Saved entries
:::
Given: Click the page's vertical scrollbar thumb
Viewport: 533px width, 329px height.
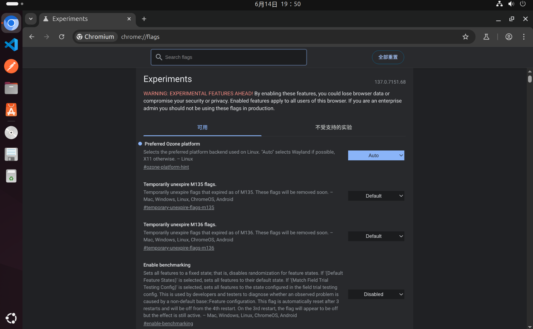Looking at the screenshot, I should (530, 79).
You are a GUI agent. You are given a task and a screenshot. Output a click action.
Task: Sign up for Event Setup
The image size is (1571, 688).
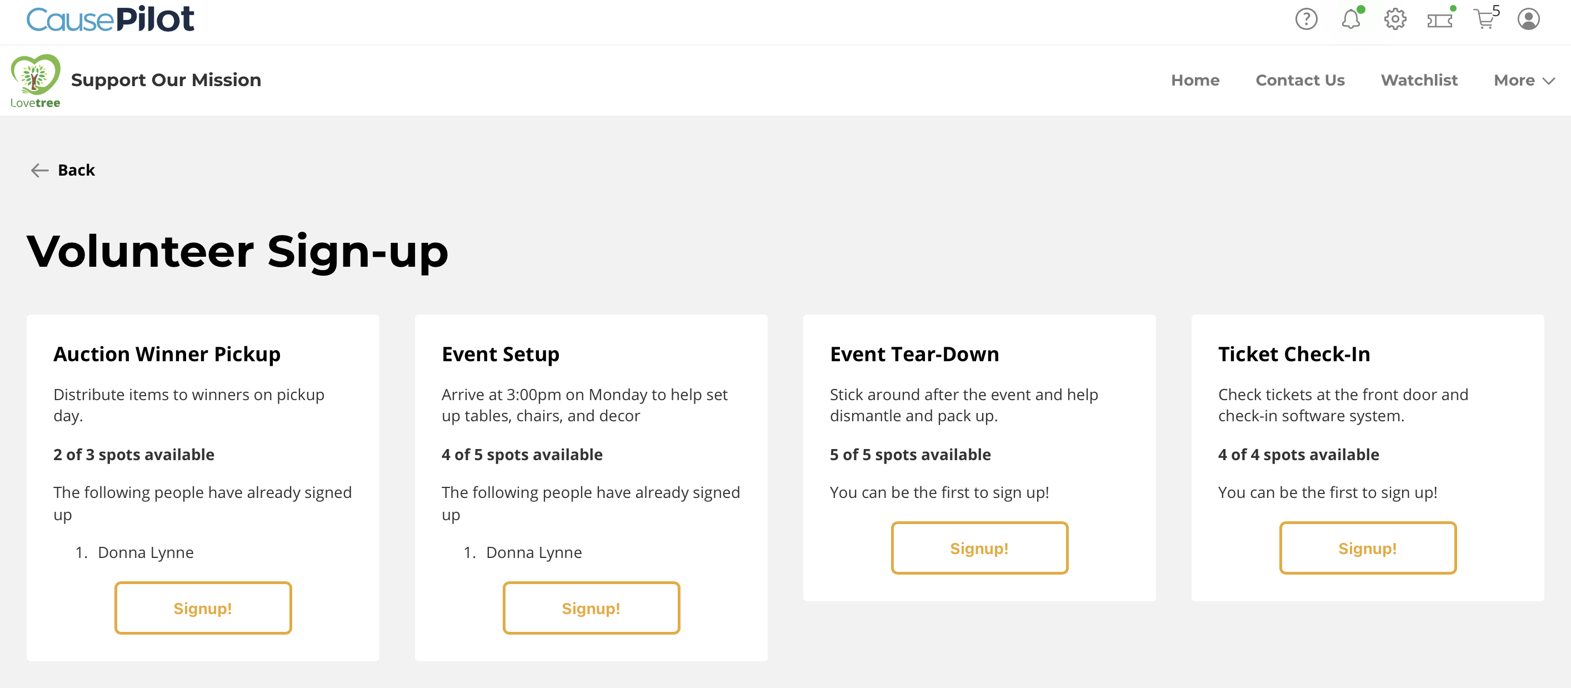pos(590,607)

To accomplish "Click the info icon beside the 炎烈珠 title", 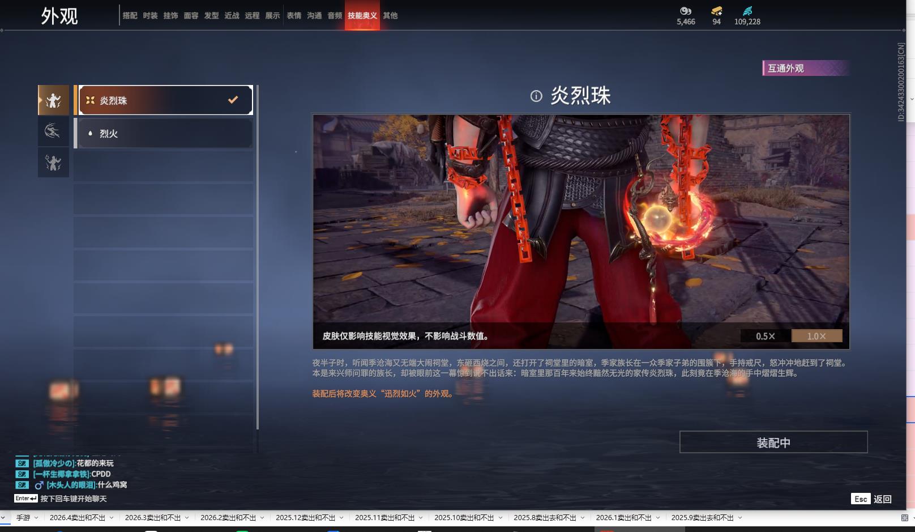I will click(x=537, y=96).
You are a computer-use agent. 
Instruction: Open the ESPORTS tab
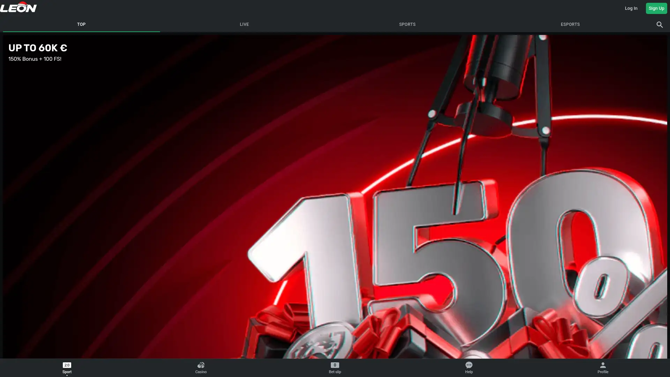point(570,24)
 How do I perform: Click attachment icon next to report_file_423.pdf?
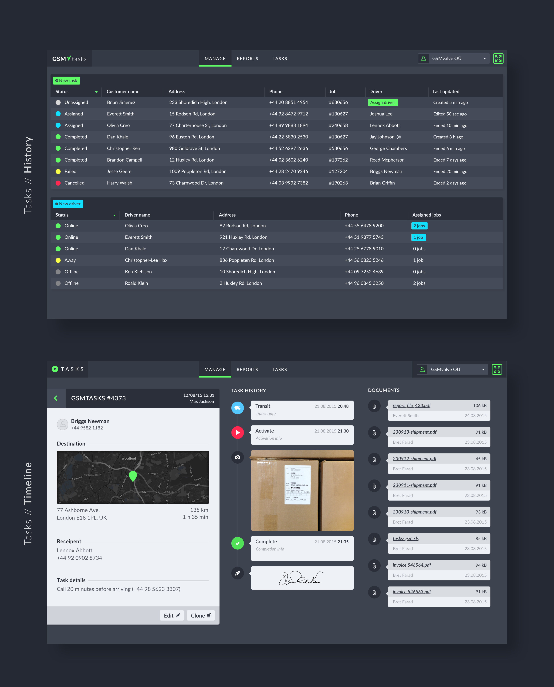[x=374, y=406]
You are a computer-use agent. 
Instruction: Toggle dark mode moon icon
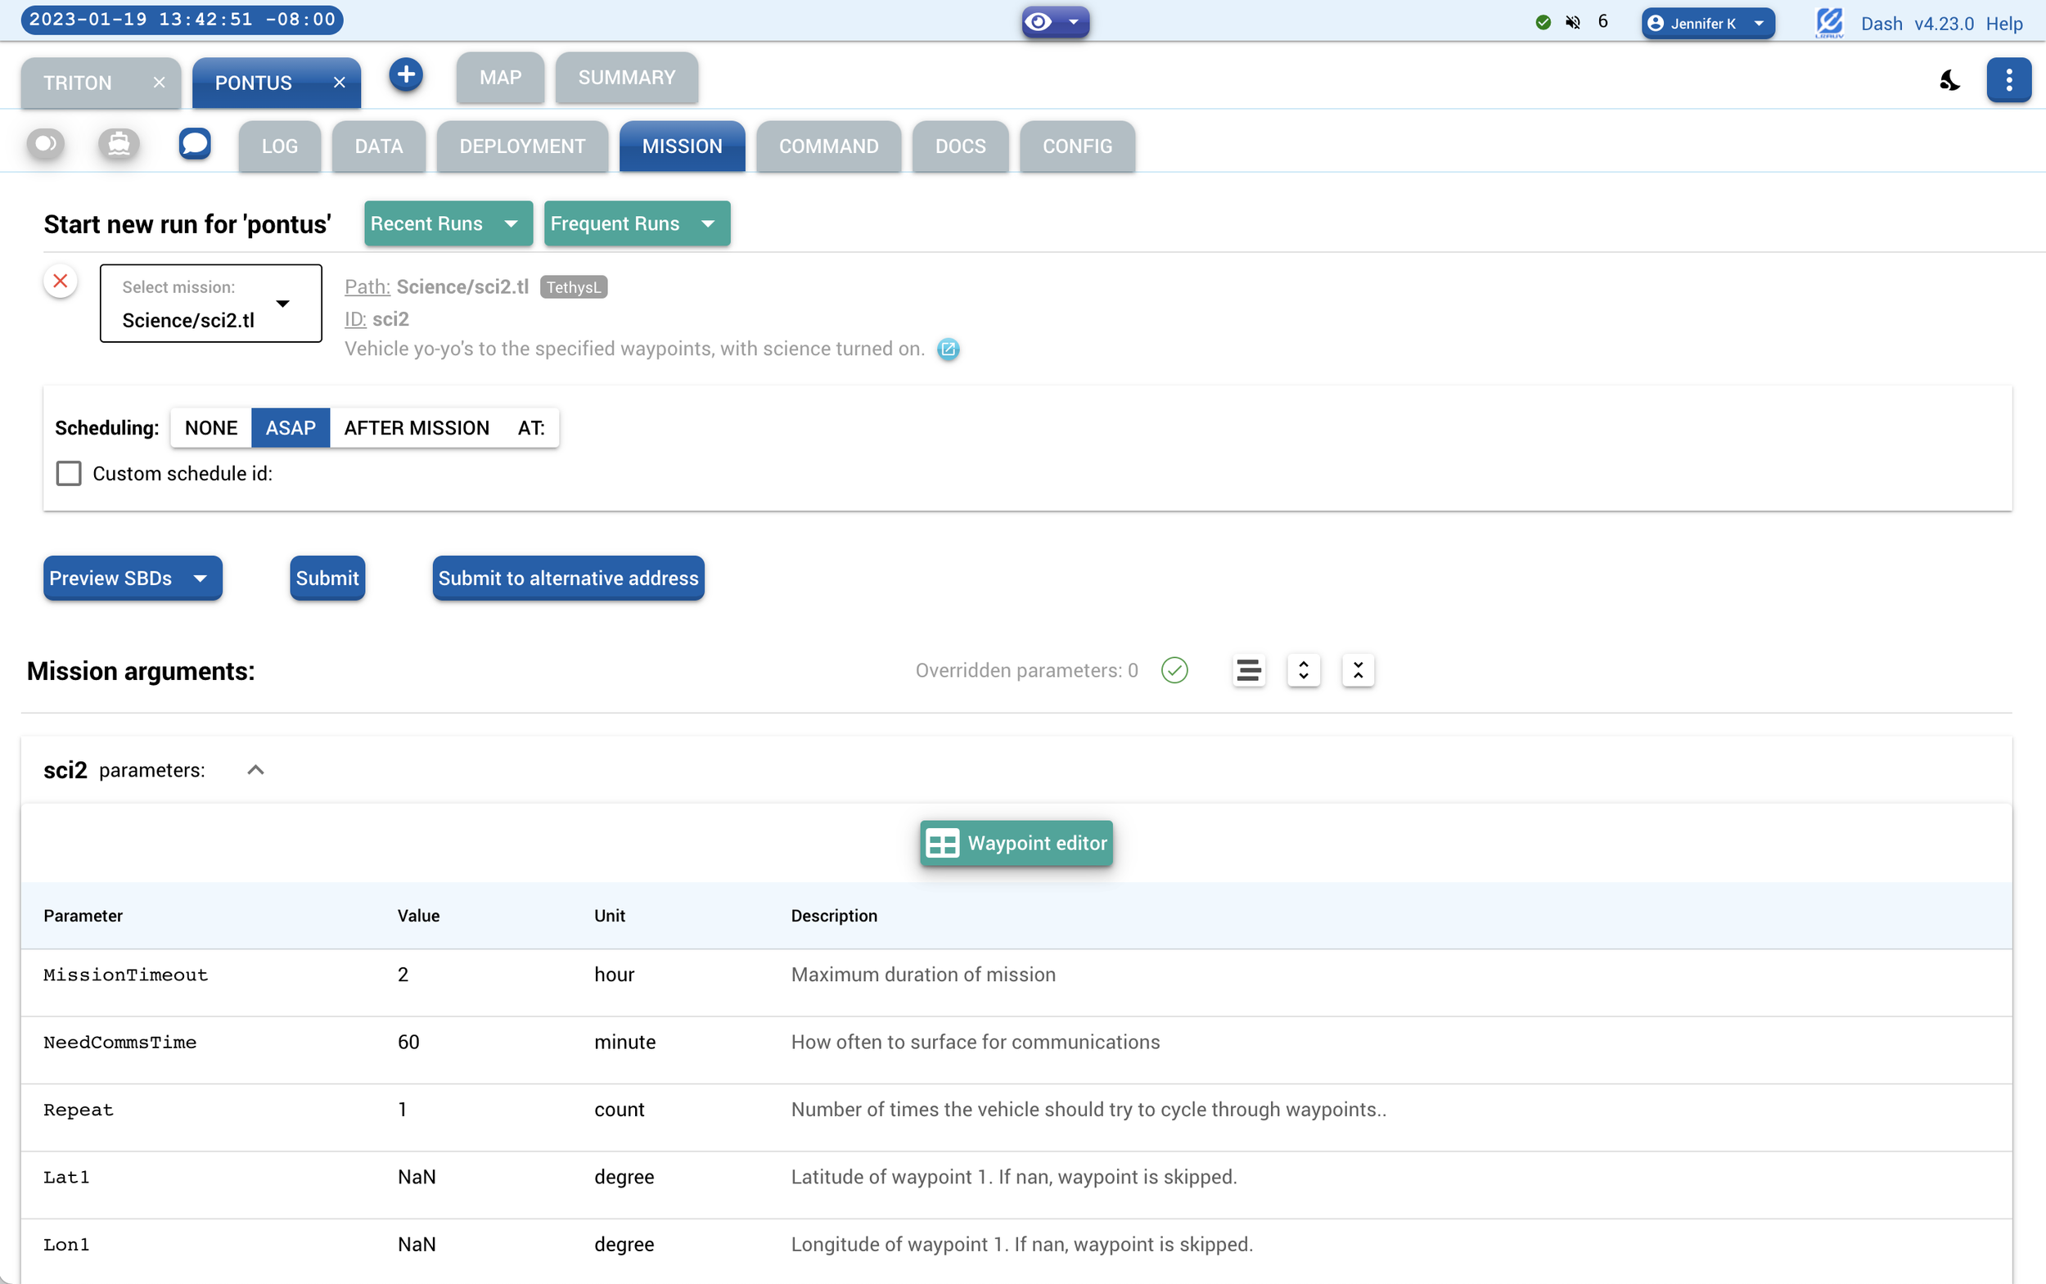[x=1950, y=80]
:::
**Activity**
Leave the pictures aside and transcribe only the lines from the one holding "Instruction: Open the ESPORTS tab" through the final line of the records above.

**Written answer**
Instruction: Open the ESPORTS tab
point(570,24)
 How do I perform: Click attachment icon next to report_file_423.pdf?
[x=374, y=406]
You are a computer-use agent. 
Instruction: Toggle dark mode moon icon
[x=1950, y=80]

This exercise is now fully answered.